- **GIVEN TEXT**:
# # # #
Hal,

OK, the OP is believing how RMF III reports DASD Delays (not contention). Let's 
stop at that basic error.

Connect time is counted as "Using" in RMF III, so  opportunities to reduce IO 
elapsed time by reducing IO count, as you described, will never be found with 
RMF III delay analysis unless there is some substantial Disconnect or Pending 
Time associated with the total IO count. 

You have to look at the USING value as well, and with current Disk subsystems I 
would suggest eliminating that as the potential tuning opportunity (technically 
or politically) before moving to the RMF III delay metrics.

Remember RMF III still thinks we have real 3990s.

Ron

> -----Original Message-----
> From: IBM Mainframe Discussion List [mailto:ibm-m...@bama.ua.edu] On Behalf Of
> Hal Merritt
> Sent: Tuesday, July 27, 2010 8:14 AM
> To: IBM-MAIN@bama.ua.edu
> Subject: Re: [IBM-MAIN] Any ROT for DASD Response time
> 
> See imbedded.
> 
> Hal
> 
> 
> -----Original Message-----
> From: IBM Mainframe Discussion List [mailto:ibm-m...@bama.ua.edu] On Behalf Of
> Ron Hawkins
> Sent: Thursday, July 22, 2010 10:54 PM
> To: IBM-MAIN@bama.ua.edu
> Subject: Re: Any ROT for DASD Response time
> 
> Hal,
> 
> I should have been clear. The statement I disagreed with is:
> 
>       " It does not really matter what the response times are,
>       the issue is that they are too slow"
> 
> I'm not sure where I can agree with you, and I still fail to see how near
> perfect response time can be too slow.
> 
> >>> If the DASD is delivering near perfect response times, then it can't go
> faster. If that's still not fast enough, then one -must- address I/O
> reduction. War story: most loved online was hitting a ceiling and just
> wouldn't scale past a specific transaction load. The cause was traced to a
> single checkpoint dataset. The fastest hardware available was brought in but
> it was not fast enough. The very reluctant, politically powerful support team
> was forced to address the I/O to that dataset. A relatively minor change
> solved the problem. The point is that making application changes may meet with
> a -lot- of resistance, but ya gotta do whatcha gotta do. To be fair, -any-
> change to that application was a medium to high risk.
# # # #
- **DATASET EXCERPT**:
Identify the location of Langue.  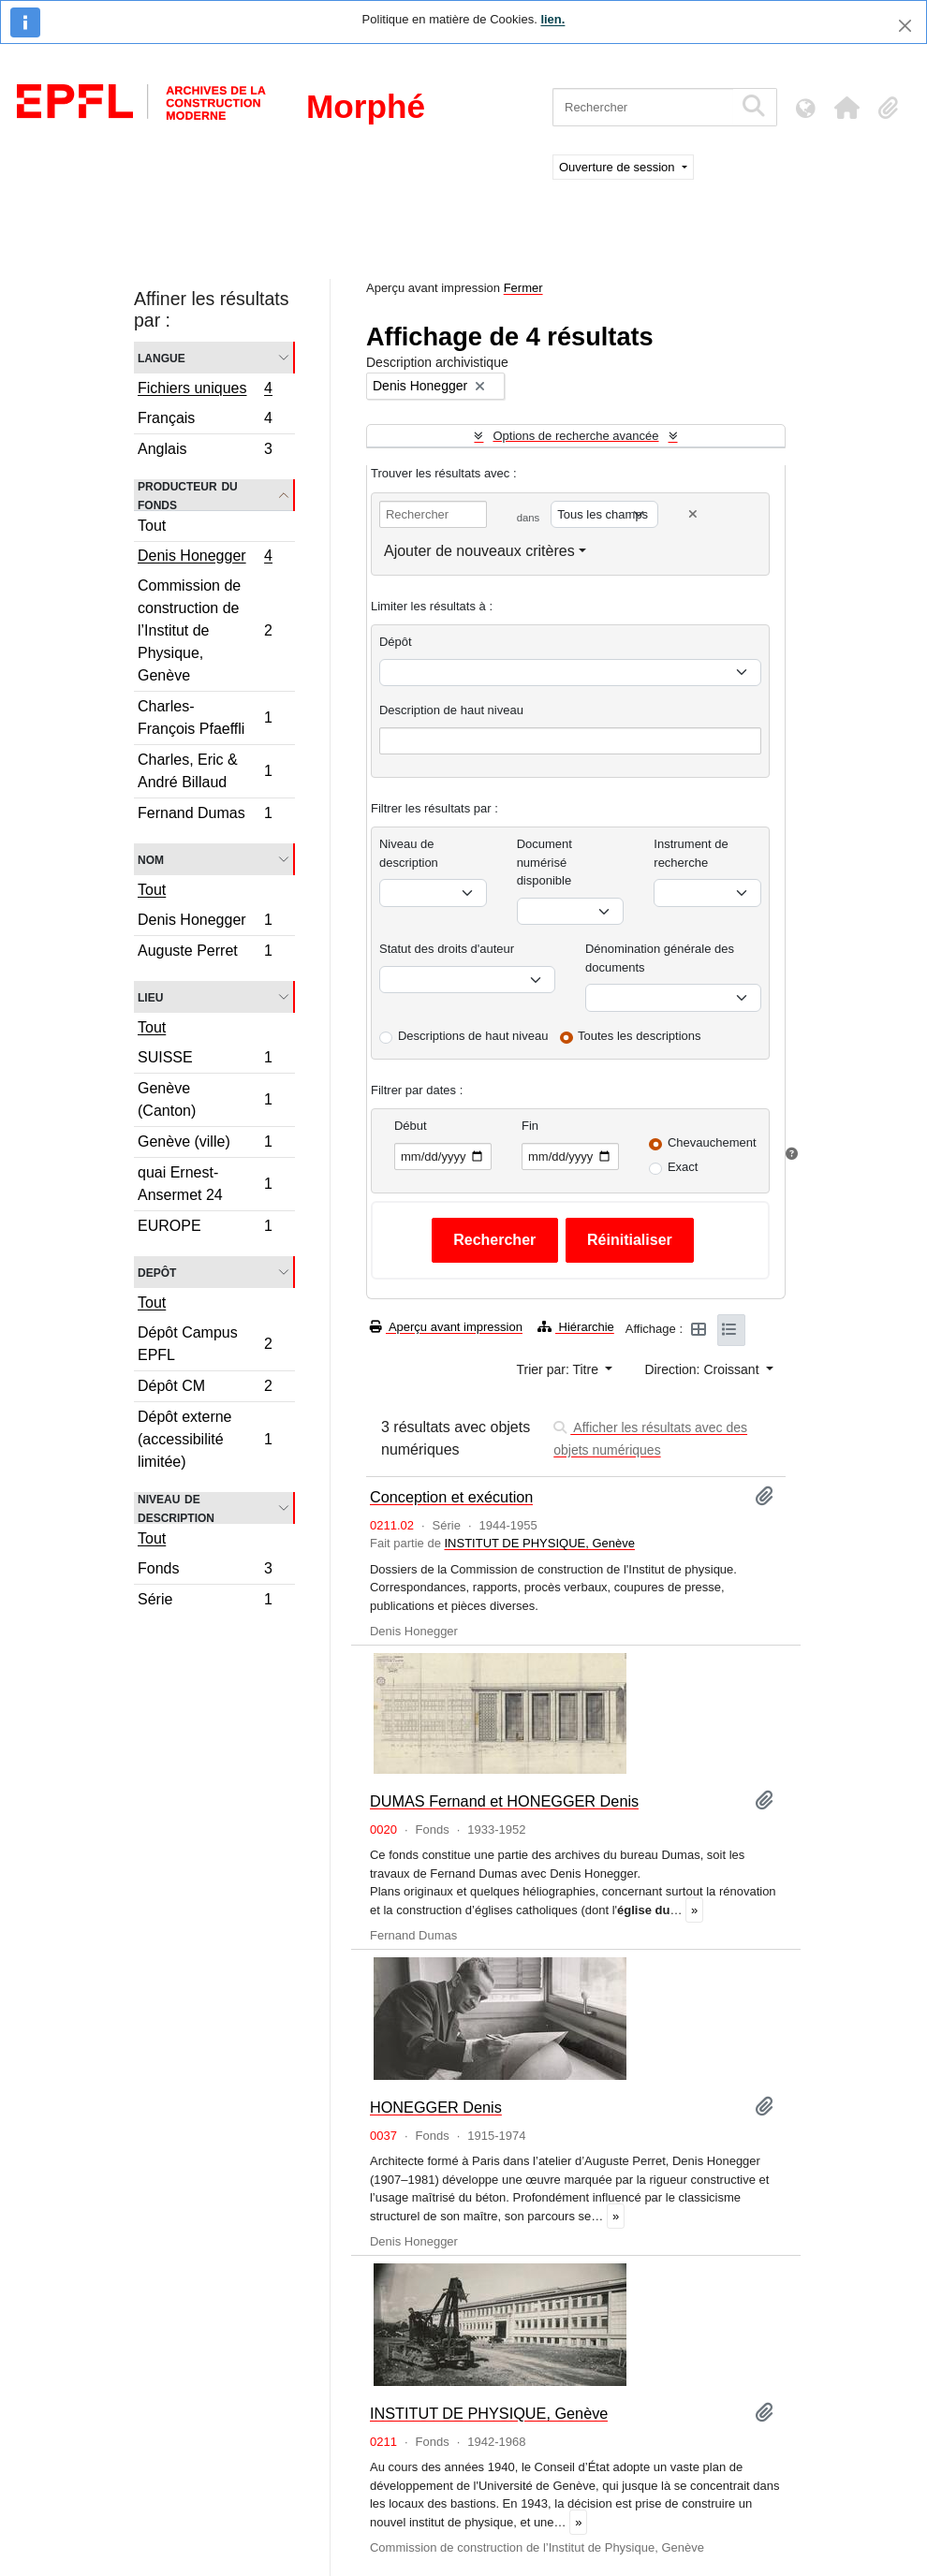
# # # #
- **EXERCISE GOAL**:
Rewrite the email's paragraph beginning "Connect time is counted" more briefly, keeping its main facts. The lines after the email are separate material, unrelated to it.

- **ANSWER FOR THIS EXERCISE**:
RMF III counts connect time as "Using." So its delay analysis won't reveal chances to shorten I/O elapsed time by cutting I/O count, unless the total I/O count carries substantial Disconnect or Pending time.